**Work instructions**
(a) According to the passage on Old Hall, what did P & O Orient Lines weld to the base of the Oriana tableware, and why?
(b) Quote the section of the passage on Old Hall that begins with the words "By this time, a" and ends with the words "of Old Hall.".

**Extract to read**

++++++++++++++++++++

A defining moment in Old Hall's progress came in 1955, when Robert Welch was appointed Consultant Designer to the company - a move that would prove to be an outstanding success.  The "Campden" range was Robert Welch's first project, the four section toast rack of which won a "Design of the Year" award from the Council of Industrial Design in 1958.

Campden toast rack
Robert Welch (right) with Nigel Wiggin in 1998

By this time, a widespread and efficient sales organisation had been built up, supplying over 2,000 retail stockists in the UK and having resident agents in fifteen overseas countries.  Many hotels, air lines and shipping companies, both at home and abroad, were also becoming enthusiastic users of Old Hall.

Oriana tea set

The 1950s ended on a real high with the award from P & O Orient Lines of a huge contract for the supply of all the stainless steel tableware for the new 42,500 ton luxury liner "Oriana", launched in November 1959.  Robert Welch created a standard design across the whole range, which consisted of a single jug that could be converted into a teapot, coffee pot or ice bucket by the addition of various components, such as a sieve, lid, knob or hinge.   A stainless steel ring was welded to the base to give extra stability on the high seas and the whole range was manufactured out of a heavier gauge of stainless steel than normal.  This was to be the largest single contract ever received by Old Hall, being supplemented by the repeat business received every time the ship returned to port together with the additional benefit that most of the items were very successfully incorporated into the standard Old Hall range in the early 1960s.

++++++++++++++++++++

**Data excerpts**

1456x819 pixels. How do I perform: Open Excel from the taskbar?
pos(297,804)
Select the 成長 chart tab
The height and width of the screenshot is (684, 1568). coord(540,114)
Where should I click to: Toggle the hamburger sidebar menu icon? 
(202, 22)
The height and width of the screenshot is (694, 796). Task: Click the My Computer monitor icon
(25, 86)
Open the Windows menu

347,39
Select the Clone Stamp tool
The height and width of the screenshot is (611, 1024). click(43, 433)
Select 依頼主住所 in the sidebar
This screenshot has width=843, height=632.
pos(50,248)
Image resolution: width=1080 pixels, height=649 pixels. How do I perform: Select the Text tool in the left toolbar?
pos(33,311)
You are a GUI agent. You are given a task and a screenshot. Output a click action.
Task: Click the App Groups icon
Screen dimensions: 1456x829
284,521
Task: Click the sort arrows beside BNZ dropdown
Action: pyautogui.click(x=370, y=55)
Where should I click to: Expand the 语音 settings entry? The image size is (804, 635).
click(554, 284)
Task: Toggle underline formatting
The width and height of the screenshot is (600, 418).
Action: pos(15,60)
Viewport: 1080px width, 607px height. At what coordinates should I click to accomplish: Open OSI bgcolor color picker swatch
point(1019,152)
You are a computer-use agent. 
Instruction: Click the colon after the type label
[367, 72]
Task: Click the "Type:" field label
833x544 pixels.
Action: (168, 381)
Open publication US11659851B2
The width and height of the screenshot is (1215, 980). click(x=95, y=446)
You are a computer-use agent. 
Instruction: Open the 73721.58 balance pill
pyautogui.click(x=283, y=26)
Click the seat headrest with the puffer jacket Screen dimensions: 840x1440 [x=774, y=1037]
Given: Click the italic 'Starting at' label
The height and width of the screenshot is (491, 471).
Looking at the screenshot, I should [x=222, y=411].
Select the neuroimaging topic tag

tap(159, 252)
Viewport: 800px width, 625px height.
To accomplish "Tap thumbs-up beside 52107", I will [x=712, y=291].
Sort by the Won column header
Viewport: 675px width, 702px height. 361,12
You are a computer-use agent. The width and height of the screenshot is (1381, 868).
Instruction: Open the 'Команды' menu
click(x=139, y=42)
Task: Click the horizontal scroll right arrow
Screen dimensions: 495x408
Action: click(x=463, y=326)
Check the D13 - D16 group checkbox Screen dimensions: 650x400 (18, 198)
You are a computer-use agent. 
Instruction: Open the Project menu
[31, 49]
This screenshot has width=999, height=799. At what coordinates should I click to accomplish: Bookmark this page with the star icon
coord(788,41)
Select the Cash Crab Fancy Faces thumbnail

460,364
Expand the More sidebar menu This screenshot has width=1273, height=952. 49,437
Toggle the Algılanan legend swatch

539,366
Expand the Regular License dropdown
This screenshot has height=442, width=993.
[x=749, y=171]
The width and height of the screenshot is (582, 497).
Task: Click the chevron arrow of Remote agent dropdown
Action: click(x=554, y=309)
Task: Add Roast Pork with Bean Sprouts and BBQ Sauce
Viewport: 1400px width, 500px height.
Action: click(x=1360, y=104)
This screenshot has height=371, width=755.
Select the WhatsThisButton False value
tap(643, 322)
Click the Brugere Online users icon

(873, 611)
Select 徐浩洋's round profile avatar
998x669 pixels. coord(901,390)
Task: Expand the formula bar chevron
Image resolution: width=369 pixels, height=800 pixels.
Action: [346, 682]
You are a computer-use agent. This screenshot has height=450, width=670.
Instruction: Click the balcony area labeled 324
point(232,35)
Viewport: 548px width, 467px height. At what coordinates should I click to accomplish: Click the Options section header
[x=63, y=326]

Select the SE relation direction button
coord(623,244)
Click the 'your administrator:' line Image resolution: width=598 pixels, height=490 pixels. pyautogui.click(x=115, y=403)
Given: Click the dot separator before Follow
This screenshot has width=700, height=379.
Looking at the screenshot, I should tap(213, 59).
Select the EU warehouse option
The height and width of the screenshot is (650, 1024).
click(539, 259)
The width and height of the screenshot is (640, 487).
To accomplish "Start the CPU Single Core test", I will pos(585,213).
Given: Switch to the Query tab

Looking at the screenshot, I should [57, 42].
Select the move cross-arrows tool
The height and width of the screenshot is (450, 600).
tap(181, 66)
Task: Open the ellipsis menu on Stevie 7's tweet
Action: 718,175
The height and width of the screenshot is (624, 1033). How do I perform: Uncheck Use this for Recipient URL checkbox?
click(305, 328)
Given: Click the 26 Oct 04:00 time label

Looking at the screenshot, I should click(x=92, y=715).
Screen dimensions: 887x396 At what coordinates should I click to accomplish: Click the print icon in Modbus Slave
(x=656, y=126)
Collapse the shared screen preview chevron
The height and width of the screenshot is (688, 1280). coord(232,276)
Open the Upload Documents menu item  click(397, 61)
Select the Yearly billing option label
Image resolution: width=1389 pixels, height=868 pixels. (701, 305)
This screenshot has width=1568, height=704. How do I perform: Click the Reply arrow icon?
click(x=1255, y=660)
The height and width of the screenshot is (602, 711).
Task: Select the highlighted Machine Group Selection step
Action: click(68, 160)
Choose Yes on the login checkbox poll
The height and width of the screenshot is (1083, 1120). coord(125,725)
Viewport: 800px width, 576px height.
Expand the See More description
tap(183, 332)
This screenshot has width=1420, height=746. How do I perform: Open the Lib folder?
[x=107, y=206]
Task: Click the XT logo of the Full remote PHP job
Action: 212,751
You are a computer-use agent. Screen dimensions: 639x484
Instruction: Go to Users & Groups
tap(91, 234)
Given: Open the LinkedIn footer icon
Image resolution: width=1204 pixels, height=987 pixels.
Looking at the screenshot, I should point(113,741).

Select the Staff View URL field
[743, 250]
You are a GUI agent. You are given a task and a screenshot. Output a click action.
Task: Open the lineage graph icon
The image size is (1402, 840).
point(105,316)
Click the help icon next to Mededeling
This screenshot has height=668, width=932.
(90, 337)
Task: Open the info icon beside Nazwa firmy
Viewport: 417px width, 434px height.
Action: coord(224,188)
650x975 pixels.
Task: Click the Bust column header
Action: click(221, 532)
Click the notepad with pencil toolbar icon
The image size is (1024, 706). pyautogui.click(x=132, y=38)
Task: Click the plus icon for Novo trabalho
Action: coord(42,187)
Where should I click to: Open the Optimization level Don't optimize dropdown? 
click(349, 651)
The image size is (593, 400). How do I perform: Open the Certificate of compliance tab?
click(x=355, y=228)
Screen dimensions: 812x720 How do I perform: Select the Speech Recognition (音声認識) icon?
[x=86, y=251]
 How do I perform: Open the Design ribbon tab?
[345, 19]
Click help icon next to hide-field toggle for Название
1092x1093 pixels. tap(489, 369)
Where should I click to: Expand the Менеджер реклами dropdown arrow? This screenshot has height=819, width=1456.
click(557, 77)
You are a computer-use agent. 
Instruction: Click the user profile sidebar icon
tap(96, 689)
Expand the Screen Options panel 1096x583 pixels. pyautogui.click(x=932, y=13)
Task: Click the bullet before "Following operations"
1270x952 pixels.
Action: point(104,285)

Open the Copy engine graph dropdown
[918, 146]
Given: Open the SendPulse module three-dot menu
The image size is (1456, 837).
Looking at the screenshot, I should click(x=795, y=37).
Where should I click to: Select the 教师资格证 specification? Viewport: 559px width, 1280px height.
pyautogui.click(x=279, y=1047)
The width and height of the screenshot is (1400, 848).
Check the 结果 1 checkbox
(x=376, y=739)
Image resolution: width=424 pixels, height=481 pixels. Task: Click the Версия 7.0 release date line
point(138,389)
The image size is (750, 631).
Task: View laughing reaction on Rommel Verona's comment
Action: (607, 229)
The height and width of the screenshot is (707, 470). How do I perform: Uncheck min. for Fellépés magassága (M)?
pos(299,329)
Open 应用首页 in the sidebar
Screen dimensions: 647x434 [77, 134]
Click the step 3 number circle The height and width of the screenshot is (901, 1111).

++++++++++++++++++++

**Completed exercise**
(a) A stainless steel ring, to give extra stability on the high seas.

(b)
By this time, a widespread and efficient sales organisation had been built up, supplying over 2,000 retail stockists in the UK and having resident agents in fifteen overseas countries.  Many hotels, air lines and shipping companies, both at home and abroad, were also becoming enthusiastic users of Old Hall.